__WORK REQUIRED__.
Going through the entries below, count each line that holds "panel" and give only the total.

__EXERCISE INPUT__.
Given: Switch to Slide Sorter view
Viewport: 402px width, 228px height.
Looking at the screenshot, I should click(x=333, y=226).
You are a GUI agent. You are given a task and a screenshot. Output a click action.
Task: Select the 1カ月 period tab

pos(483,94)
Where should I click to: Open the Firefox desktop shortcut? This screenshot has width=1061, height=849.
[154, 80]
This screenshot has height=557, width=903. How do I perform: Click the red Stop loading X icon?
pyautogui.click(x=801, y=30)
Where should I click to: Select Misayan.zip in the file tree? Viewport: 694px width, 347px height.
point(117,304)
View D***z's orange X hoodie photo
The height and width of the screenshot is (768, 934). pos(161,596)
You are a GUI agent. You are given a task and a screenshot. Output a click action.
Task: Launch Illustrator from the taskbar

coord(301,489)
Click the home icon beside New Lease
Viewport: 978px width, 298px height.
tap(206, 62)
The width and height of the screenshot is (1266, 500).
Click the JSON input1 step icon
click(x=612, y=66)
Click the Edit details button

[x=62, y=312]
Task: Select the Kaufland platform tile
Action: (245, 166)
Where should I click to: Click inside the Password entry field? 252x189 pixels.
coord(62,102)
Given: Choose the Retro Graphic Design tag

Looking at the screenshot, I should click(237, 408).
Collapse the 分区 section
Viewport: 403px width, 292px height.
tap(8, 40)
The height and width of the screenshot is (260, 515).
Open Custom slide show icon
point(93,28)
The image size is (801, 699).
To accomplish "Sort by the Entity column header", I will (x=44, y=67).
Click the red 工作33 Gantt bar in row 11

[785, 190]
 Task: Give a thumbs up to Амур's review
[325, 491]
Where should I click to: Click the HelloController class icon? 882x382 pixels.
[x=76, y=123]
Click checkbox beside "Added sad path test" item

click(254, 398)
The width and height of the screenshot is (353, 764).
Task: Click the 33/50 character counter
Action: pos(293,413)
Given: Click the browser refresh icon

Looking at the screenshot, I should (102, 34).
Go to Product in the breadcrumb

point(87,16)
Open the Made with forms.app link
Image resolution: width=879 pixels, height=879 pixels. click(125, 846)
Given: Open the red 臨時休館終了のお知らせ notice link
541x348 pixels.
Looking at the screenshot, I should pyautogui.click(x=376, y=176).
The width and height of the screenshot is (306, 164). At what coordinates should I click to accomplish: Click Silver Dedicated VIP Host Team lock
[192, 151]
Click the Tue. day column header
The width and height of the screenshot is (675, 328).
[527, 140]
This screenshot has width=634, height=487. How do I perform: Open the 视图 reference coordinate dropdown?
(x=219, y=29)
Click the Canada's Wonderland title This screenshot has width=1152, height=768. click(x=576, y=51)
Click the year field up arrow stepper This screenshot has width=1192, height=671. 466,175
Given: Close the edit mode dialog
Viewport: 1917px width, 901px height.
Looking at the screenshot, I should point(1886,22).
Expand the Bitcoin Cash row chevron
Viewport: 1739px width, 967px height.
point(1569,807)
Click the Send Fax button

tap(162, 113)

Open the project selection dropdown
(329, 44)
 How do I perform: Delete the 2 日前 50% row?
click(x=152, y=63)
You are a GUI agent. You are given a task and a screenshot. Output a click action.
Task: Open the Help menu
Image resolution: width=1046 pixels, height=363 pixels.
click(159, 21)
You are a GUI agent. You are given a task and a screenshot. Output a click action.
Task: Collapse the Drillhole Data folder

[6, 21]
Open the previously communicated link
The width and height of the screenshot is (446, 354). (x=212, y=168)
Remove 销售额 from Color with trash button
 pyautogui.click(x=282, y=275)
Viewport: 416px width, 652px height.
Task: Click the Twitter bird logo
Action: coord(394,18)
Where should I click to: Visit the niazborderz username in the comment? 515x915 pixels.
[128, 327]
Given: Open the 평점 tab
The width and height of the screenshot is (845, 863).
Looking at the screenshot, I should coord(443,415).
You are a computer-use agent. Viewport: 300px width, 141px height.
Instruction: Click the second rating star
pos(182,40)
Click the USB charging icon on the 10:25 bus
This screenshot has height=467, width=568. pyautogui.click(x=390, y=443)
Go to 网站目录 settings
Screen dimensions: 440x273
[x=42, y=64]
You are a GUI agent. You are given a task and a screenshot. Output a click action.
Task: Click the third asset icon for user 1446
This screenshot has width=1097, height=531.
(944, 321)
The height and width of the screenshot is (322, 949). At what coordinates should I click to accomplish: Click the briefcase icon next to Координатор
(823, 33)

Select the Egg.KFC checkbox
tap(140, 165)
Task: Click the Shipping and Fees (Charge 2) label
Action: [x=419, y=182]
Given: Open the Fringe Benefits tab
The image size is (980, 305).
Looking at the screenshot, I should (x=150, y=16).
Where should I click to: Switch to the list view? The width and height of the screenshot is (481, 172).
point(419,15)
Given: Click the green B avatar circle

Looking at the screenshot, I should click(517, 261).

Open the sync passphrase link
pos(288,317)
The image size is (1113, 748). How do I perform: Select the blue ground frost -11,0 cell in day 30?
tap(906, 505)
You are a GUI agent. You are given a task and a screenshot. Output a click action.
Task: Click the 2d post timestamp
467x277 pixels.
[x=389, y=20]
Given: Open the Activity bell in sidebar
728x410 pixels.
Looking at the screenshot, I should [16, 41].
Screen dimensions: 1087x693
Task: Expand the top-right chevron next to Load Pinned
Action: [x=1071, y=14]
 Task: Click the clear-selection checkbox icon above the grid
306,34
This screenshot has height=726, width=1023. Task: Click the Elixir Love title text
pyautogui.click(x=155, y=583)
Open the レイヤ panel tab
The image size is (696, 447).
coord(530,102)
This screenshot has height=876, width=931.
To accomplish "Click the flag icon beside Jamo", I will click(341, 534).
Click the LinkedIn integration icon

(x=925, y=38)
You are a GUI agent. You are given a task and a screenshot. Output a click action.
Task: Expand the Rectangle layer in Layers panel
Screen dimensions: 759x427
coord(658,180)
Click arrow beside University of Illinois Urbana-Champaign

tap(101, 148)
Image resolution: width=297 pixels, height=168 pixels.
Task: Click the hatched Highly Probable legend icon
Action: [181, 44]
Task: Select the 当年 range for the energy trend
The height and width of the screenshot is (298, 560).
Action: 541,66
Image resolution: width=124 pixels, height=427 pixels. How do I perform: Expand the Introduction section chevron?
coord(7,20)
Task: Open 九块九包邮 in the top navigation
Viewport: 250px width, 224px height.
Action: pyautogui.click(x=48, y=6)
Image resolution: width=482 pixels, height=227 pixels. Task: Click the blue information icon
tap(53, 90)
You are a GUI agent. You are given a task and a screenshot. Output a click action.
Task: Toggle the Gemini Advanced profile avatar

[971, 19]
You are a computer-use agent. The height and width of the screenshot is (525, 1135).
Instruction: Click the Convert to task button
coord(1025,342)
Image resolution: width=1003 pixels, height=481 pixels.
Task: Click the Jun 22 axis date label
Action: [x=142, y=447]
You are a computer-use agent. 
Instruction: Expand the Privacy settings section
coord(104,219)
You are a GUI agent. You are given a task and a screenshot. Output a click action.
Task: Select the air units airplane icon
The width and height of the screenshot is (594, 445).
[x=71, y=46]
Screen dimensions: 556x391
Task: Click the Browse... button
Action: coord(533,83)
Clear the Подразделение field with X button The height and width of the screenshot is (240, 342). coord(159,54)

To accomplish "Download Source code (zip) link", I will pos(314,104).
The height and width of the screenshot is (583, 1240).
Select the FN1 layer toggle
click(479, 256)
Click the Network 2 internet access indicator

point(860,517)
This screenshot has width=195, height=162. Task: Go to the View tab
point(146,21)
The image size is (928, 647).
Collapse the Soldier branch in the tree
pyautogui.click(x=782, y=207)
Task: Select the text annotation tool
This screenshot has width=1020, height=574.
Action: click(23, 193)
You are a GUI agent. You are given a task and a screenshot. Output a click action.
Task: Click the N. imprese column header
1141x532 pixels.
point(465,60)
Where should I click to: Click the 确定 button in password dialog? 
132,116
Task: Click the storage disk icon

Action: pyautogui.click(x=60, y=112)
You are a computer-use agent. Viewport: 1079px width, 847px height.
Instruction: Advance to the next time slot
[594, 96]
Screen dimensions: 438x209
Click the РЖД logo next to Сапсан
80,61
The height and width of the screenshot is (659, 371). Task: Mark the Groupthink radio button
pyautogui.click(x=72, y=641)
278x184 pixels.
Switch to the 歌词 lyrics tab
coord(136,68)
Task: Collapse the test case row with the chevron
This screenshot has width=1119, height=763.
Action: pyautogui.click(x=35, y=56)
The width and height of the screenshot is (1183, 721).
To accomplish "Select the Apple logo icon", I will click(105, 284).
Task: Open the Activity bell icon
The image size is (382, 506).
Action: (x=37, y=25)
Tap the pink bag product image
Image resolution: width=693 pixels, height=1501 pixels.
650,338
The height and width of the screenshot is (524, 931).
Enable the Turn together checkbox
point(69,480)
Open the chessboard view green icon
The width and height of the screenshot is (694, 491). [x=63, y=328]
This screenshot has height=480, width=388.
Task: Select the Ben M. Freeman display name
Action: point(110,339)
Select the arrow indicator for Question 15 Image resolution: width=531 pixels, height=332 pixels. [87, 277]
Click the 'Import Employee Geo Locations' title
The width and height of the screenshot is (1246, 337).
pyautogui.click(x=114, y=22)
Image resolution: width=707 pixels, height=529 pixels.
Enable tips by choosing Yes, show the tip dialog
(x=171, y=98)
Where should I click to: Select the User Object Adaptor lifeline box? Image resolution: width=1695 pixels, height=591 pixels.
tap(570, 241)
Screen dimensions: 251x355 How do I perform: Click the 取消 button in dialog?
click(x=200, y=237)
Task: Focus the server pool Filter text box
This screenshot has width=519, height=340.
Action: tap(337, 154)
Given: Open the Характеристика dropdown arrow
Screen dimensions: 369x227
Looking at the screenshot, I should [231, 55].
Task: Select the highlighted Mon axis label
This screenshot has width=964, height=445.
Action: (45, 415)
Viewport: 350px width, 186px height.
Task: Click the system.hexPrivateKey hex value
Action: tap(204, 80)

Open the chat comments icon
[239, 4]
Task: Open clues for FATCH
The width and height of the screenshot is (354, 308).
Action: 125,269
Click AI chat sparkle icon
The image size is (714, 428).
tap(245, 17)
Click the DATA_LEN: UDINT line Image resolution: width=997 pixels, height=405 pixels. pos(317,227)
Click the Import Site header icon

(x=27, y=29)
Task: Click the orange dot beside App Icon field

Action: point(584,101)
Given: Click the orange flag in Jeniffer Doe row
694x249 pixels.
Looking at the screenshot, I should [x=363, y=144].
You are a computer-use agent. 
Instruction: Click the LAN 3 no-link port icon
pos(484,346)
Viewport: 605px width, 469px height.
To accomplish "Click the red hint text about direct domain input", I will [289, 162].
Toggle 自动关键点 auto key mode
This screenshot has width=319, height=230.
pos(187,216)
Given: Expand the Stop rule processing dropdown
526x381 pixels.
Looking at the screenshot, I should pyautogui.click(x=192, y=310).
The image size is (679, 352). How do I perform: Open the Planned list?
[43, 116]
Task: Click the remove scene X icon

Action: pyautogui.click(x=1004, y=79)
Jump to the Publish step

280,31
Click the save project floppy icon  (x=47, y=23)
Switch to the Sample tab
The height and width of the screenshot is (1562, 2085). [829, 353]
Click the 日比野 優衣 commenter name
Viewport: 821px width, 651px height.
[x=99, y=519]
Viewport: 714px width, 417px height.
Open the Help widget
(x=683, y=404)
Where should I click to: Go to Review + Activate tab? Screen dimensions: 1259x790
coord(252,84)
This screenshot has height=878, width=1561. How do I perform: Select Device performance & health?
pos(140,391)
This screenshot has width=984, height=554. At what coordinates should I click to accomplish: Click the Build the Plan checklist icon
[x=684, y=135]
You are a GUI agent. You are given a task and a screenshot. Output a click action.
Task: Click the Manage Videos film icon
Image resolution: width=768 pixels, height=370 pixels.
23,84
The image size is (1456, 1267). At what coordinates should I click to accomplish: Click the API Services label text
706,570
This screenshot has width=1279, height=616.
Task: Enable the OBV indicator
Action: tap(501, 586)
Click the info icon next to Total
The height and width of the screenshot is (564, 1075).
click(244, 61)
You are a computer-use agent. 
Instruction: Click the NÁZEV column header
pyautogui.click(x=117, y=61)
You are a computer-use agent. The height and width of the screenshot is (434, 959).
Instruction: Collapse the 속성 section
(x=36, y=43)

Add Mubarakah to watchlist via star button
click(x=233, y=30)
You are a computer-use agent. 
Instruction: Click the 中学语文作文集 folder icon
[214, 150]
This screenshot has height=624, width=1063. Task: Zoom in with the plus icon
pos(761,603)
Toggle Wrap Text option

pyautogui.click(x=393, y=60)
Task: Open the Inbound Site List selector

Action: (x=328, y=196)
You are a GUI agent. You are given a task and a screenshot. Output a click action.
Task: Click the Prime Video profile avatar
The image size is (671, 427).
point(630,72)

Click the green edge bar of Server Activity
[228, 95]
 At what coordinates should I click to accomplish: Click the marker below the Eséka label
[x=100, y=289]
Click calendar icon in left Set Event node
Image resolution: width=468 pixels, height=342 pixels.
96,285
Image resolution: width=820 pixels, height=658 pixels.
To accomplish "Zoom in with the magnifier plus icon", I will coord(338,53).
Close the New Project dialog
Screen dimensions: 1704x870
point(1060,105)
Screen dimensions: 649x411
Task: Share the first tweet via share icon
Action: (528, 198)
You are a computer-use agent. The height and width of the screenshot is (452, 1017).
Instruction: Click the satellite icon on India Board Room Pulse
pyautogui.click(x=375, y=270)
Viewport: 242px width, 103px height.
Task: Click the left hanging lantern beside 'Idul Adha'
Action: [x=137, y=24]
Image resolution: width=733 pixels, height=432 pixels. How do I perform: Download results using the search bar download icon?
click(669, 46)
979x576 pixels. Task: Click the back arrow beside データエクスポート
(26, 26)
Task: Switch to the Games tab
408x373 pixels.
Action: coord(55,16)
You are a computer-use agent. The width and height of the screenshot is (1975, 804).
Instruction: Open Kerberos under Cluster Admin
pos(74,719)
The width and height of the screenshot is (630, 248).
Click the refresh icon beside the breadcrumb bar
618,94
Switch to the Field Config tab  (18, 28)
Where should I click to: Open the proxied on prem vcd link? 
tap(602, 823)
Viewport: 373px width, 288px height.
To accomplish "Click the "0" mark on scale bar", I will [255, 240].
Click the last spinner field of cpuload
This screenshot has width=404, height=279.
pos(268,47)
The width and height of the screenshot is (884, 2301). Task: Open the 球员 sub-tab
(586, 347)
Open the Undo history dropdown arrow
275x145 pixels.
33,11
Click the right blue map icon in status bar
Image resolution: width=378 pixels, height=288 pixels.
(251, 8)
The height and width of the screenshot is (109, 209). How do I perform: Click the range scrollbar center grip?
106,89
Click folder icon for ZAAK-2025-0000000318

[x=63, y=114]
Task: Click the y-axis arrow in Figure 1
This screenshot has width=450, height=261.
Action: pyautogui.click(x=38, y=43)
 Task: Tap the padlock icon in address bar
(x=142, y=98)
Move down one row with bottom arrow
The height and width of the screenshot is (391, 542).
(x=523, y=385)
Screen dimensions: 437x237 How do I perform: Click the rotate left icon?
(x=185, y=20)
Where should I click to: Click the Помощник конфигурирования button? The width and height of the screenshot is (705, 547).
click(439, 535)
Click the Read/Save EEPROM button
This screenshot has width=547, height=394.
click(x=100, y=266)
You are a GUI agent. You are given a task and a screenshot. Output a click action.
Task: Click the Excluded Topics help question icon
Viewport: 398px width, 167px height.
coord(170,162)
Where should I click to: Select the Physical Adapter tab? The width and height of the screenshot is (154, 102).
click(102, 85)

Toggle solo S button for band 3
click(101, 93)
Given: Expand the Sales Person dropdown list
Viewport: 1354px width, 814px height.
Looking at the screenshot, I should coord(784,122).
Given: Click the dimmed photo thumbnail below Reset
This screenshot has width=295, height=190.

__RESULT OF THE TASK__.
2